Our study reveals that 2 isolates (GenBank: JN703381, JN703382) belonging to GI of JEV from the coastal district Midnapore (22.25°N 87.65°E and 23 meters above sea-level) where this GI might be transmitted from other part of India [7] or by the travellers returning from JE endemic countries, possibly with JEV infection [15]. On the other hand, this district has got many Lakes, swamps, forest and rice fields which provide a wintering and staging grounds for several migratory birds. Such areas are also very suitable for breeding and survival of mosquitoes. In view of these conditions, GI of JEV might have been introduced into West Bengal through migratory birds or cyclonic wind-blown mosquitoes from newer geographic region [16,17]. However, it is still unknown as to how JEV GI has emerged in West Bengal exactly. Therefore, further studies to determine the role of travelers, migratory birds and wind-blown mosquitoes in JEV transmission are required.

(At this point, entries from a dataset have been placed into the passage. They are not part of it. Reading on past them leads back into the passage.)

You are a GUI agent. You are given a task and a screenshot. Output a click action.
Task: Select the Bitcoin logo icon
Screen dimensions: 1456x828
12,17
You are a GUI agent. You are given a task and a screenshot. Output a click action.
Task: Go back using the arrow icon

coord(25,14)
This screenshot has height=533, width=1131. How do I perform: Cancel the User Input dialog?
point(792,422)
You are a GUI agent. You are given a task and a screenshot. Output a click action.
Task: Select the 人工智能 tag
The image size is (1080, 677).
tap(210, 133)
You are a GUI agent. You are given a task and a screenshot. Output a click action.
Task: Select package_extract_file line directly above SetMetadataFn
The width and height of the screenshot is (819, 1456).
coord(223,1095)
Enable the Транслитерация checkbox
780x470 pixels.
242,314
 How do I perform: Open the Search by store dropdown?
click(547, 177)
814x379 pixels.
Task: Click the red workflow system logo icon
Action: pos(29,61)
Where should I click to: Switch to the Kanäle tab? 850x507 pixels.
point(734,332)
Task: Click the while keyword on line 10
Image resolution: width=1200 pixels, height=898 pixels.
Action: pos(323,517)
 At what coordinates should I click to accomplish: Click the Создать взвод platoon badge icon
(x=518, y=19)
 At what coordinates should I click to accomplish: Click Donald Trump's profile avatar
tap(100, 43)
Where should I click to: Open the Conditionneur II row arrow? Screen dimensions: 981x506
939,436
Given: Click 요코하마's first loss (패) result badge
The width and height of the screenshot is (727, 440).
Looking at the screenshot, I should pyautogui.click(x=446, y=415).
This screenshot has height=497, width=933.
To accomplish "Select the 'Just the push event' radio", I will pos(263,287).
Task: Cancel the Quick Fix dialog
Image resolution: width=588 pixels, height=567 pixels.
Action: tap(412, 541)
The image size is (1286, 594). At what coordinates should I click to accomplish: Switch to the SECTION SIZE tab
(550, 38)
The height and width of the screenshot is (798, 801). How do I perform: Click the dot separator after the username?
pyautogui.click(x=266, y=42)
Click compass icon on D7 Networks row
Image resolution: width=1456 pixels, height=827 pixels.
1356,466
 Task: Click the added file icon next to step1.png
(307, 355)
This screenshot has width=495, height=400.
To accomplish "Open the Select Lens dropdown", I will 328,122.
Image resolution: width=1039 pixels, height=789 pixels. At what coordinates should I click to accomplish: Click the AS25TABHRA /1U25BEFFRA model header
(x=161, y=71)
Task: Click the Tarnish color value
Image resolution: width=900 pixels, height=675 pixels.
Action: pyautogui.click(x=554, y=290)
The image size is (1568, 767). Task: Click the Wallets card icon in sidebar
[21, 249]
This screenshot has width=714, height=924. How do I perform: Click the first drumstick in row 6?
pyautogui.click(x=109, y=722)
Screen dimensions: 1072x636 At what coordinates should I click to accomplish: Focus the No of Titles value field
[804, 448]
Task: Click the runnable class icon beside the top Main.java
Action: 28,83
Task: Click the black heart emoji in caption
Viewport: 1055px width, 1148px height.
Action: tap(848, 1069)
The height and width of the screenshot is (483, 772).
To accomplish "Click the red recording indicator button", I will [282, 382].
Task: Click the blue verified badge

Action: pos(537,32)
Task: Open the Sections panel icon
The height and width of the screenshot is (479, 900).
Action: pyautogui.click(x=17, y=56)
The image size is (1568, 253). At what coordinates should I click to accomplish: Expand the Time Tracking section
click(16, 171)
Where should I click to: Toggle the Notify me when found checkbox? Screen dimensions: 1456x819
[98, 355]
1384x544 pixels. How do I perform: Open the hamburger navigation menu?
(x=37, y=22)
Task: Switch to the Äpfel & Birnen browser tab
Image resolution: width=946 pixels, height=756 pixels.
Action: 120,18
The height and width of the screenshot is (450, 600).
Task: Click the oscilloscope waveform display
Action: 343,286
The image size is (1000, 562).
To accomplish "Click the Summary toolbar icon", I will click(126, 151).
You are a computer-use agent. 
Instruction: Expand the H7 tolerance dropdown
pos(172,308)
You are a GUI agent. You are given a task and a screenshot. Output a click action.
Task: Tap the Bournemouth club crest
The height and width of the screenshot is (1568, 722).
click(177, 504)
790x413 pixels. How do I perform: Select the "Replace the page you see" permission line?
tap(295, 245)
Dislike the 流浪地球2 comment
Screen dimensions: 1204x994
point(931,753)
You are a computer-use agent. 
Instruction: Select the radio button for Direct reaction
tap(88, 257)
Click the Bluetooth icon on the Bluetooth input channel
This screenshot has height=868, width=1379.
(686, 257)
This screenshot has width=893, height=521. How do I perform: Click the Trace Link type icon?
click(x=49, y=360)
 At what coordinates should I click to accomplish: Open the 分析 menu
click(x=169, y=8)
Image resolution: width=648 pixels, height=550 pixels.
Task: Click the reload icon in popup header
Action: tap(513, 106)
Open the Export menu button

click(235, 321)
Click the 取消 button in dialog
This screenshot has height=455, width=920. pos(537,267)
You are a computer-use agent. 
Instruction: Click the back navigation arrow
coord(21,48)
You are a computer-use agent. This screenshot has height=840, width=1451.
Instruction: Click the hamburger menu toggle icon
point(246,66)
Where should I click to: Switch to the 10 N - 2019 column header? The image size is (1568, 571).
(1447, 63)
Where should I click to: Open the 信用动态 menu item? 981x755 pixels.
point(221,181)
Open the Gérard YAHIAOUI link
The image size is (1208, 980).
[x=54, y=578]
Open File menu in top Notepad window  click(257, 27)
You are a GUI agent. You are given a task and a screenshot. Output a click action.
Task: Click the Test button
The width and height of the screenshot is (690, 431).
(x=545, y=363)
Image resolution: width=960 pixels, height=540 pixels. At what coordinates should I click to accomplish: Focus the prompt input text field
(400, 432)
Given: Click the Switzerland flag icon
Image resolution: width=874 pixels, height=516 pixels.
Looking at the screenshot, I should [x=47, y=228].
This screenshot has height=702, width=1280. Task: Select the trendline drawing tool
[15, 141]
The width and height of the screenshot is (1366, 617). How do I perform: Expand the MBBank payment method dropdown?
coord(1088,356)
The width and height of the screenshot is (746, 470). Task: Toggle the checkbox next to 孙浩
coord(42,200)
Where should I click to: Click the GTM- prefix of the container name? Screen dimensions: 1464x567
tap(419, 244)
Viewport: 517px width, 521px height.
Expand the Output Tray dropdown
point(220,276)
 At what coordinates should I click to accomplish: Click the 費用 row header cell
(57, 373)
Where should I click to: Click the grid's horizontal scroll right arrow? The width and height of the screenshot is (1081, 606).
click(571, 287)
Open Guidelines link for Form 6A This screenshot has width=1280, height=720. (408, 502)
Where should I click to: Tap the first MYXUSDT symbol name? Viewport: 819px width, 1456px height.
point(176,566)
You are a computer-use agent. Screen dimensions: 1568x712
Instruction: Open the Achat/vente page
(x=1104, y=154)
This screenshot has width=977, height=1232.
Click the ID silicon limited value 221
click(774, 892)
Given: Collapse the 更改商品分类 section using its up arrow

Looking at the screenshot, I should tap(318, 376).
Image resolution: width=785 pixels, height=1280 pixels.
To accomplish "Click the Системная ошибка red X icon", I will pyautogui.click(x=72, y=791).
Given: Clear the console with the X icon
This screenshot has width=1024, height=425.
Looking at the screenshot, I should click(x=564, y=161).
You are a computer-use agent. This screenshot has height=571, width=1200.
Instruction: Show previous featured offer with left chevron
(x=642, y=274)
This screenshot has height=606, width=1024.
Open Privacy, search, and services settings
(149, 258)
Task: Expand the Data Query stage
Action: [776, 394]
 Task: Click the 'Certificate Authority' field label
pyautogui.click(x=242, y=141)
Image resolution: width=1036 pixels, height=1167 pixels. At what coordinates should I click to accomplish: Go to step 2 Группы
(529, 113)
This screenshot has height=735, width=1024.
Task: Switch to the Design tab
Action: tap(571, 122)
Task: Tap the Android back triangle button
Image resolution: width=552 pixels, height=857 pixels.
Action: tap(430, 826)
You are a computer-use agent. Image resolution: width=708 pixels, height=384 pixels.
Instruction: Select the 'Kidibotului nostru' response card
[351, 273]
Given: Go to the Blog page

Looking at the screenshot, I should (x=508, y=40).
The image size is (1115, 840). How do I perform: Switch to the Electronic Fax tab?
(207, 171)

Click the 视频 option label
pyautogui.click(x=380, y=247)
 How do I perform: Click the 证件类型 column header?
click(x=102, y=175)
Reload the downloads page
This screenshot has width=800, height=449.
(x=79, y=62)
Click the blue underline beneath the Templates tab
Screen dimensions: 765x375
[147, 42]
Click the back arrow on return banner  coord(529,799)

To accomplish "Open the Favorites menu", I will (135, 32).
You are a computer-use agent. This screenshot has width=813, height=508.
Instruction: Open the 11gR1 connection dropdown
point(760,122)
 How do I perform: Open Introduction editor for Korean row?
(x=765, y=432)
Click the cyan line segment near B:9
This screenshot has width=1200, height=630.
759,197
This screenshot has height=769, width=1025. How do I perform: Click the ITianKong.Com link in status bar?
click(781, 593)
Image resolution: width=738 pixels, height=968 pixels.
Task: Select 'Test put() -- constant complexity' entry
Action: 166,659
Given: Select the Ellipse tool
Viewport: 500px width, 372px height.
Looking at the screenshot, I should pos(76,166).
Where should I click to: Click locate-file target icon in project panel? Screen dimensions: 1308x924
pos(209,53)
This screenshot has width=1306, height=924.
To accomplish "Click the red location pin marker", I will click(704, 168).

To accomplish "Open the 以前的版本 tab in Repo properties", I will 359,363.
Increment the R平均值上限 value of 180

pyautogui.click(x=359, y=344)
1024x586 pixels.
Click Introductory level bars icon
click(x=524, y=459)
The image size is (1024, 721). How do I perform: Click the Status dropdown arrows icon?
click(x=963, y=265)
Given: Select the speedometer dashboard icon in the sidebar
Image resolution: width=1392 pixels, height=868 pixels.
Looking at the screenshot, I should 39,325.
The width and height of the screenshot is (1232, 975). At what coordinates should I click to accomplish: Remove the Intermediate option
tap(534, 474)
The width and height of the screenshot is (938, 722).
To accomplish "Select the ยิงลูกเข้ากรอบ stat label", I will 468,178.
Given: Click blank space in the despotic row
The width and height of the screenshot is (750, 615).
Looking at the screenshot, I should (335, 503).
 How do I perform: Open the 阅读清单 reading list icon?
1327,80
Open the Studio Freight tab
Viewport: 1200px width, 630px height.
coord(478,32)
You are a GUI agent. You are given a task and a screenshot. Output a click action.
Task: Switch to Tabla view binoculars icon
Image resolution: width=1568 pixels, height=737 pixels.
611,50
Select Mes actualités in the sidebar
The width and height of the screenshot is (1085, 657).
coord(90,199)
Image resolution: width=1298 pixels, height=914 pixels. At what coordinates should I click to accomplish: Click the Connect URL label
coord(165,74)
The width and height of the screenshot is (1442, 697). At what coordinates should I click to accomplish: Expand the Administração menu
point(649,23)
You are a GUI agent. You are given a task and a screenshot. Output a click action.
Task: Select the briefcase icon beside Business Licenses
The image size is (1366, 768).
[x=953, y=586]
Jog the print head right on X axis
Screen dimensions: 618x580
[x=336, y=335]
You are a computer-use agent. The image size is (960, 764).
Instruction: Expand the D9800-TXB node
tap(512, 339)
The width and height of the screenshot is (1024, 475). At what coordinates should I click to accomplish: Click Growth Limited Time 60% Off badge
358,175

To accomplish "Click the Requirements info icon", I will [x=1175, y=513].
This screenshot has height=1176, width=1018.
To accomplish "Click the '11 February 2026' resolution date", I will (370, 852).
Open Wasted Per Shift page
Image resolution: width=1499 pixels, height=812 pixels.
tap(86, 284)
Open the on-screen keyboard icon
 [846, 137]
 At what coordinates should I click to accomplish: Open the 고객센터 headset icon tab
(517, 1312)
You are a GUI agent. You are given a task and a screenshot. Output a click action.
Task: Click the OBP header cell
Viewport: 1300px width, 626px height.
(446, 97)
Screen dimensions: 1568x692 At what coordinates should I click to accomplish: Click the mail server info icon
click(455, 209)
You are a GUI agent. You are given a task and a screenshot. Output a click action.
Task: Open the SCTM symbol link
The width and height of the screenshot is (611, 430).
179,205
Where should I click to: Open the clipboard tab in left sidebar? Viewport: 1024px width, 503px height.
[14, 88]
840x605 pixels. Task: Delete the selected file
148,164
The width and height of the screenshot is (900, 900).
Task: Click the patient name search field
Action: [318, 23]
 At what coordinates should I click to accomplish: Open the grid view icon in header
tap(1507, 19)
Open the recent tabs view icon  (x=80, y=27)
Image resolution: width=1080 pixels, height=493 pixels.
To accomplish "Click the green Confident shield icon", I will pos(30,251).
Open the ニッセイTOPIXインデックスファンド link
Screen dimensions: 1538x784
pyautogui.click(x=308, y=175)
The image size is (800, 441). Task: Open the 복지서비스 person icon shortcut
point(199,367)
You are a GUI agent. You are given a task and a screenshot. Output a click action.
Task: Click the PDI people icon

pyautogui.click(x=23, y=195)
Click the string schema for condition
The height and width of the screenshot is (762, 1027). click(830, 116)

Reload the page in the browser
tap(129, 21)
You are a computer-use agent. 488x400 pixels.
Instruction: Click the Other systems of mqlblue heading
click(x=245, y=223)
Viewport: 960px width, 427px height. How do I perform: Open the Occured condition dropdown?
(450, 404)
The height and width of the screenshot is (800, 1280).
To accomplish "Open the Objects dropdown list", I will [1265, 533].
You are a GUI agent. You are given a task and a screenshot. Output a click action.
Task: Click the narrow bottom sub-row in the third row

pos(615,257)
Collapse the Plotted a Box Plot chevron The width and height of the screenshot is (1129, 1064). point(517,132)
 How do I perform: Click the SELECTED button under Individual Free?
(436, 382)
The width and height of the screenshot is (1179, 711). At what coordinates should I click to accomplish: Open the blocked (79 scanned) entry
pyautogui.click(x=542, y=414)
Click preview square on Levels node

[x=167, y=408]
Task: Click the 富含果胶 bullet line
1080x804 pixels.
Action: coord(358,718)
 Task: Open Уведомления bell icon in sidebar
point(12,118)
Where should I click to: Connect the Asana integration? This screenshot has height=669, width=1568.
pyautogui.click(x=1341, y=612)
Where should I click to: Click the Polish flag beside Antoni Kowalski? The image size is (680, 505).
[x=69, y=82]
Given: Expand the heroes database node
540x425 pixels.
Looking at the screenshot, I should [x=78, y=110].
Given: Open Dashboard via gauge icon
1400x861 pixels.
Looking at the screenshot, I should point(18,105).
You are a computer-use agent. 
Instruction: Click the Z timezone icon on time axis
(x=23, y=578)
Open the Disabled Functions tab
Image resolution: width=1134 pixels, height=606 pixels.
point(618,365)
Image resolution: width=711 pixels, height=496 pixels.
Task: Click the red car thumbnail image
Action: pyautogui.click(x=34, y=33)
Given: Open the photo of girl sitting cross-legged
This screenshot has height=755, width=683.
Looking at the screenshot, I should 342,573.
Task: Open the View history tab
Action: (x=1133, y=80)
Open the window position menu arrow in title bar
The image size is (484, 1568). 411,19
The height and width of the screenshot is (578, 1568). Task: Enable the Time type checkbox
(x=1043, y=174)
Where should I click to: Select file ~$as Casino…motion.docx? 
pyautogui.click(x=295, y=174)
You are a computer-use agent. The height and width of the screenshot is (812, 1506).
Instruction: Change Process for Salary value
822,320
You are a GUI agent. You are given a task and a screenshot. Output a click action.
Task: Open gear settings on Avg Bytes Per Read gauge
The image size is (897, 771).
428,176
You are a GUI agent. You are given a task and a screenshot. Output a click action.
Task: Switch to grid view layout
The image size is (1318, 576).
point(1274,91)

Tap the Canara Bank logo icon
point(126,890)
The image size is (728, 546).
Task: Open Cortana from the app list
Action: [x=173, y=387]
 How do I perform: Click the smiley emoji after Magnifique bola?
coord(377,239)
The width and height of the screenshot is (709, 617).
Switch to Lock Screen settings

The State Health Department of Government of West Bengal undertook the vaccination programme against JE in Midnapore in 2008 [13] using live attenuated JE vaccine derived from GIII strain SA-14-14-2. In this connection, the efficacy of the vaccine to protect against GI of JEV needs careful evaluation. In near future, there is a chance for an impending threat of JEV outbreak in this region/state, if this vaccine fails to protect sufficiently against GI of JEV.

Competing interests

The authors declare that they have no competing interests.

Authors’ contribution

AS and SCHAT conceived the study, the design, and drafted the manuscript. AS and DT carried out serology and molecular work. AS, DT, SKM, SCHAK and SCHAT contributed to the data analysis and data interpretation. All authors read and approved the final manuscript.

Ethical approval

The study was duly approved by the joint ethical committee of ICMR (Indian Council of Medical Research) virus unit and NICED (National Institute of Cholera and Enteric Diseases), Kolkata, India.

Acknowledgements

This work was funded by Department of Science and Technology, Govt. of West Bengal, India [Grant No. 396(Sanc.)/ST/P/S&T/9G-27/2007]. The authors express their heartfelt and sincere thanks to the members of DBT centre for bioinformatics, Presidency University, Kolkata for their support during bioinformatics (phylogenetic) analysis. The enthusiastic help obtained from the physicians of District Hospitals in West Bengal, for providing us with the clinically suspected samples for this study, is gratefully acknowledged.